Contributor: Suprya Jayadev

Date: September 21,1993

Resin preparation:

1)Measure out appropriate volume of resin into a 50 ml conical tube.

--> NOTE: 1 ml of DEAE-Sephacel should bind approximately 100 mg BSA.

2)Remove ethanol from resin by washing resin 5X with a maximal volume of ice-cold water each time.

3)Wash resin one time with 1M Tris,pH 7.6.

4)Wash resin 2 times with lysis buffer containing no DMSO or ATP.

--> Equilibrate resin with buffer for 5 minutes each time.

5)Check the pH of the resin to make sure it is at or near pH 7.5.

6)Add sample to resin and equilibrate (with continual mixing)for 1 to 2 hours.
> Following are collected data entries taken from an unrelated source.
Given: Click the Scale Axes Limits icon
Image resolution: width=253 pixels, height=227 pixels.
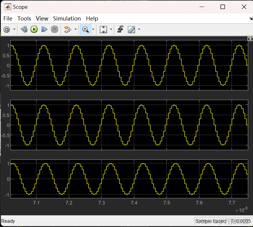Looking at the screenshot, I should pos(103,30).
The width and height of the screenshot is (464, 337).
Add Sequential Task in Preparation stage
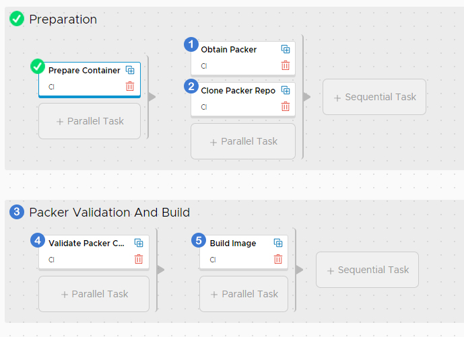click(374, 97)
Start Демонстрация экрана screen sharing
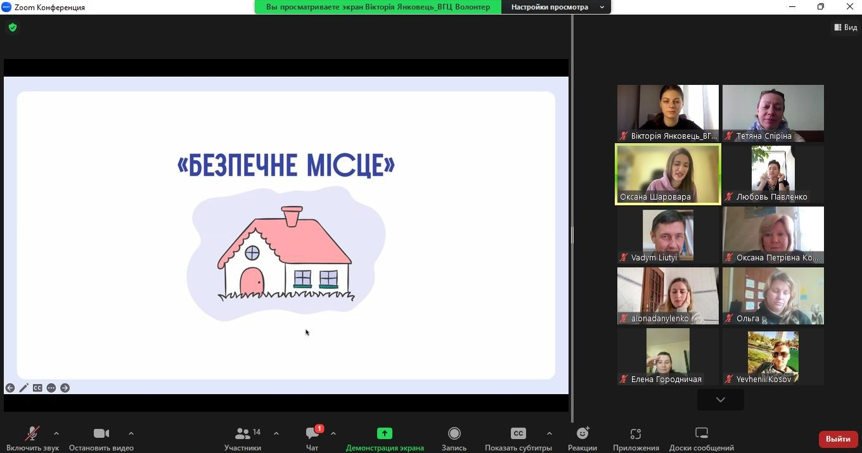862x453 pixels. coord(385,438)

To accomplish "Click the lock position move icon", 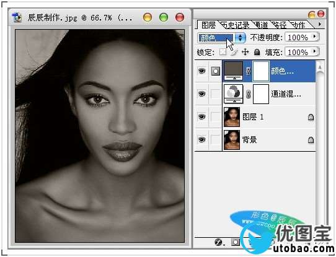I will coord(245,52).
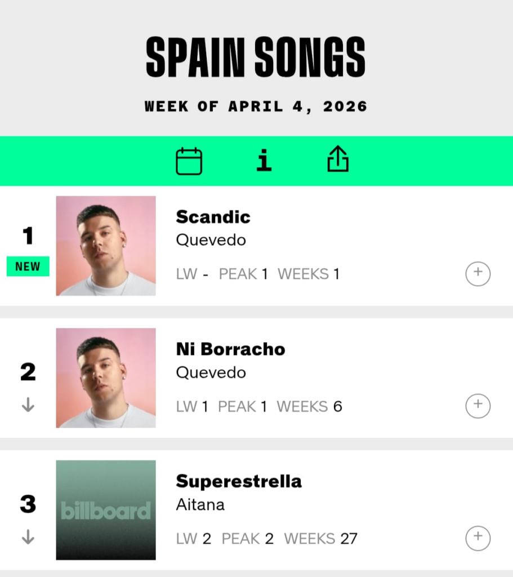Click the Week of April 4, 2026 date
Viewport: 513px width, 577px height.
256,106
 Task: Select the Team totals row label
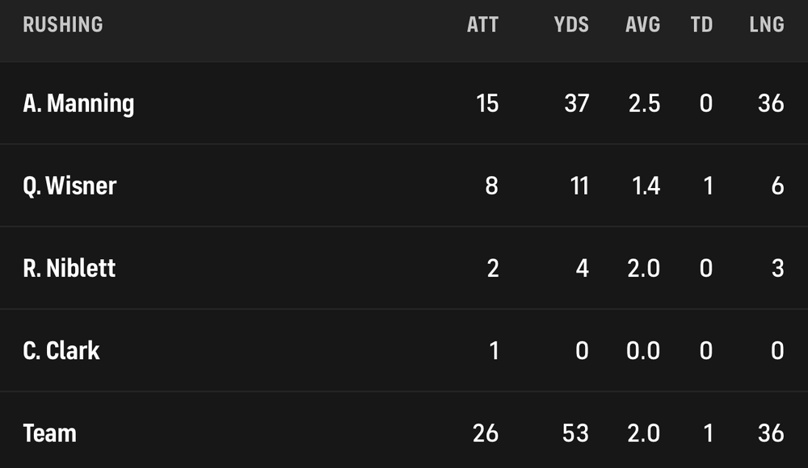pyautogui.click(x=50, y=432)
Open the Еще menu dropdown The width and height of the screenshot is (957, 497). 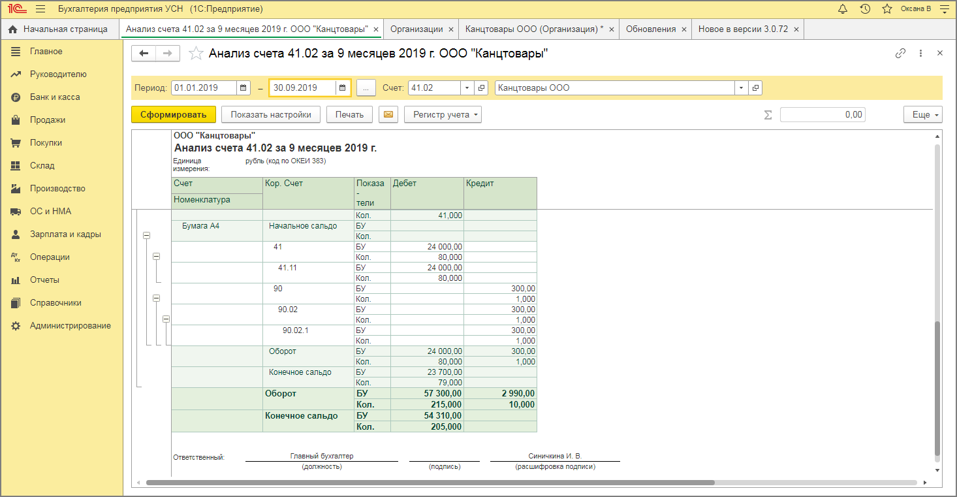click(x=922, y=114)
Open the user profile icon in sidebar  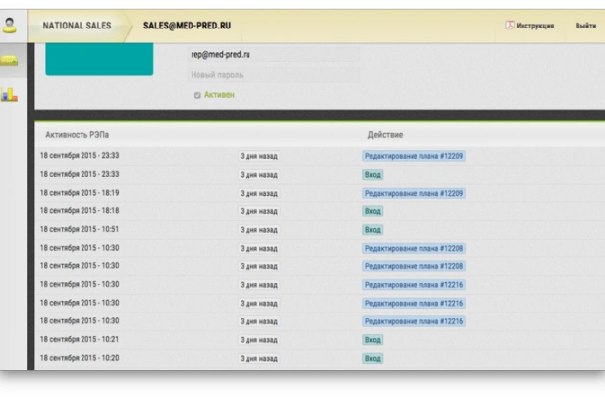coord(11,26)
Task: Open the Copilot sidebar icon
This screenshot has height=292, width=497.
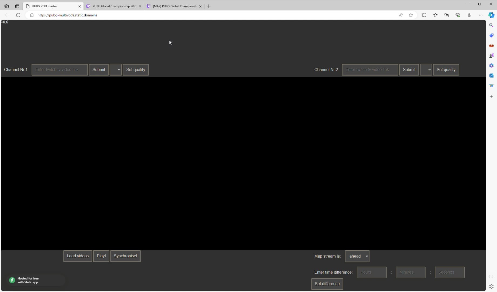Action: tap(491, 15)
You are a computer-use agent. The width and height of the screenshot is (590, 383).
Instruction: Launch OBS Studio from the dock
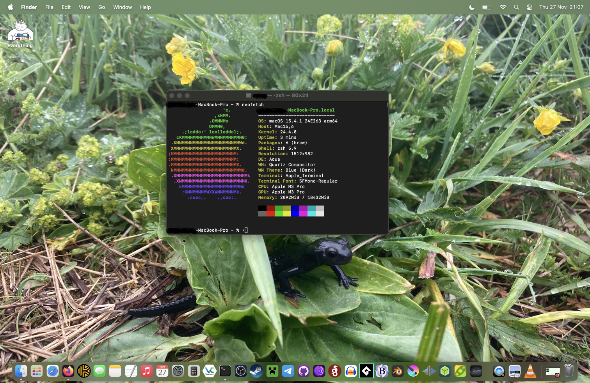(x=241, y=371)
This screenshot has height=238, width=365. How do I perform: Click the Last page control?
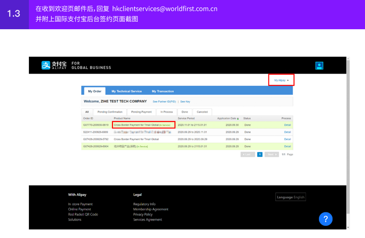click(248, 154)
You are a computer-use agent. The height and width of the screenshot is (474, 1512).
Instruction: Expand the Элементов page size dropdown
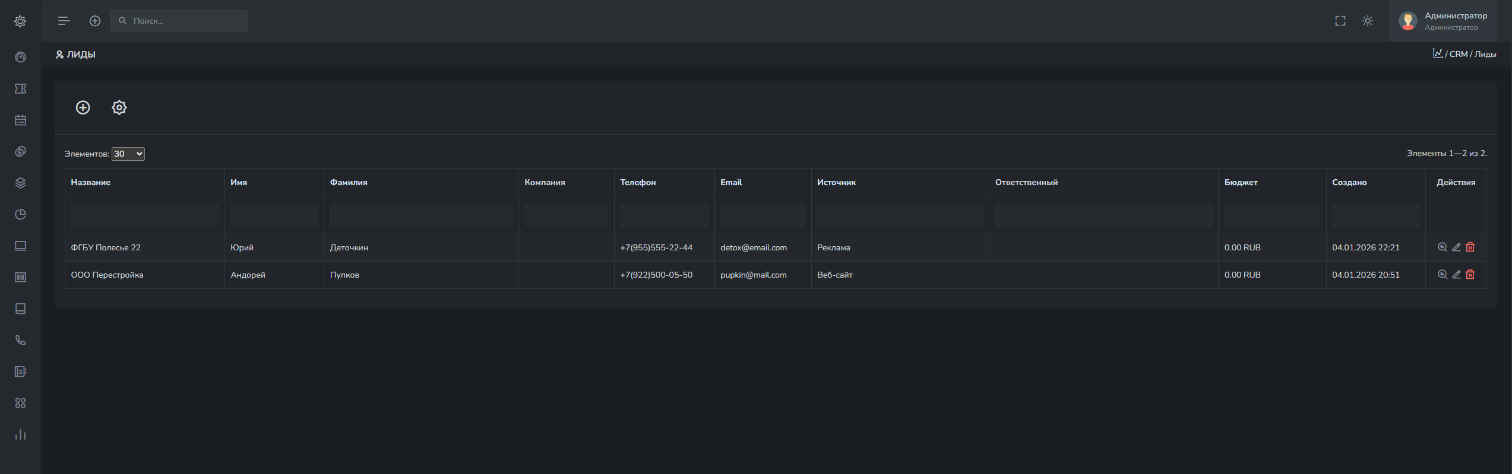[x=128, y=154]
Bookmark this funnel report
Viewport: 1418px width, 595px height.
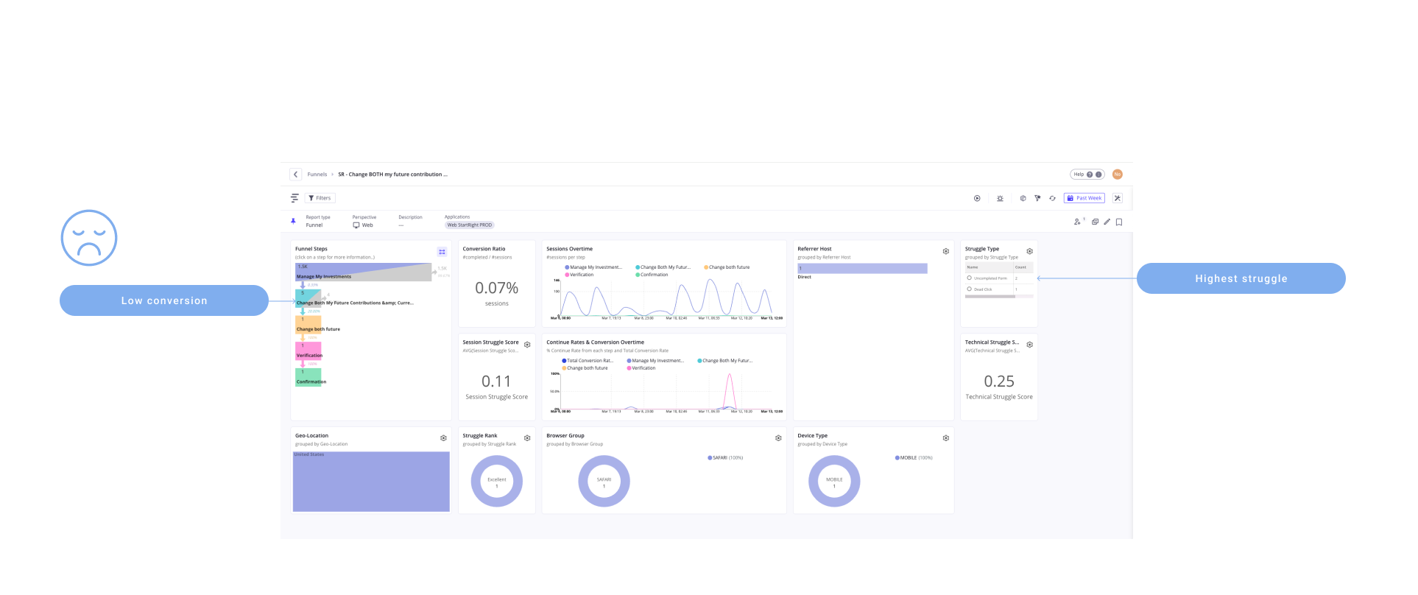pyautogui.click(x=1119, y=222)
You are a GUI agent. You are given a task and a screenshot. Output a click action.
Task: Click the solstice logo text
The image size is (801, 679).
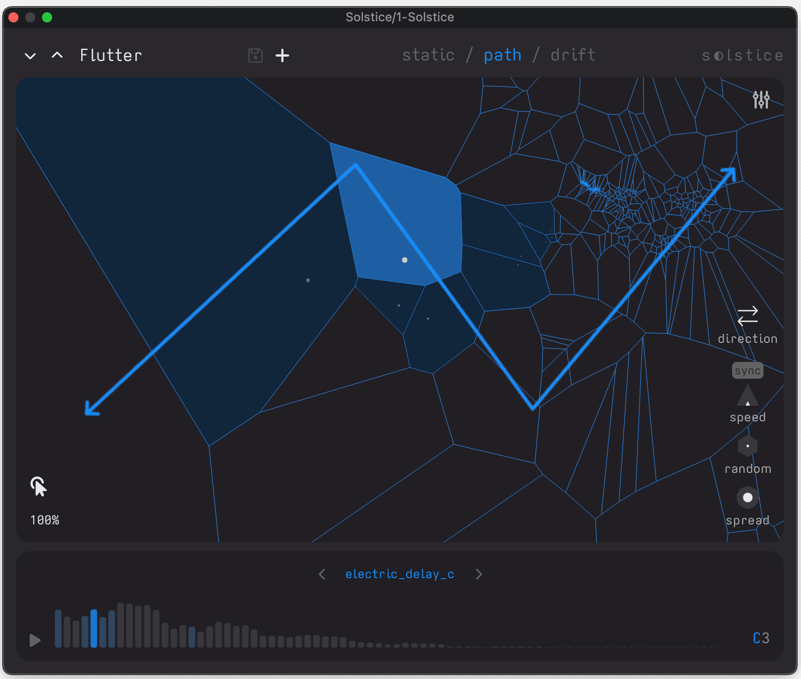coord(742,55)
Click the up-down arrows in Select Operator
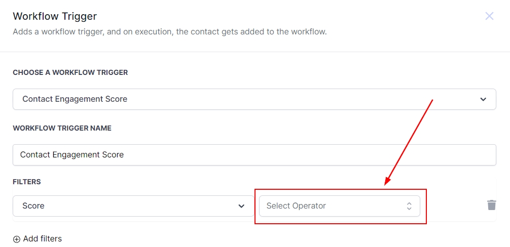Screen dimensions: 510x247 [x=409, y=206]
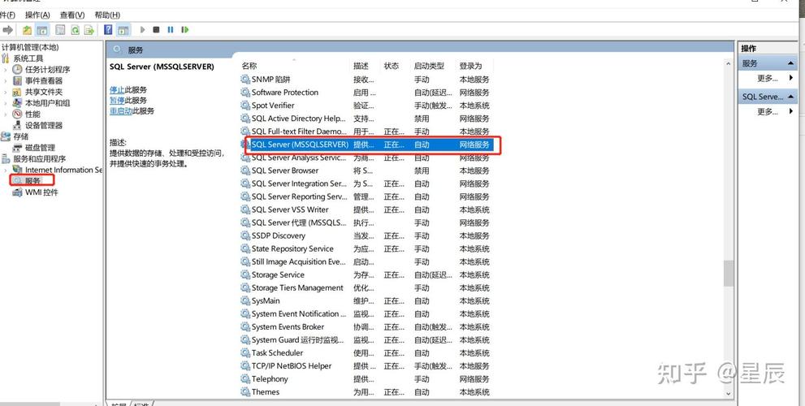This screenshot has height=406, width=805.
Task: Expand the 事件查看器 tree node
Action: pos(6,80)
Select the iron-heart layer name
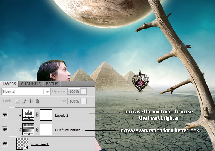The image size is (215, 151). coord(40,144)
Column preparation and run:

7)Pack resin in column,draining diluent constantly.

--> MAKE SURE that no bubbles form in the column matrix!!

8)Wash column with 5 column volumes of lysis buffer containing no DMSO!!

--> NOTE: DMSO strips proteins off of the coulumn!

9)Run a 40 ml salt gradient collecting 1 to 2 ml fractions:

- Start at 0 mM NaCl and end with 500 mM NaCl.

10)Assay protein peaks for SMase activity.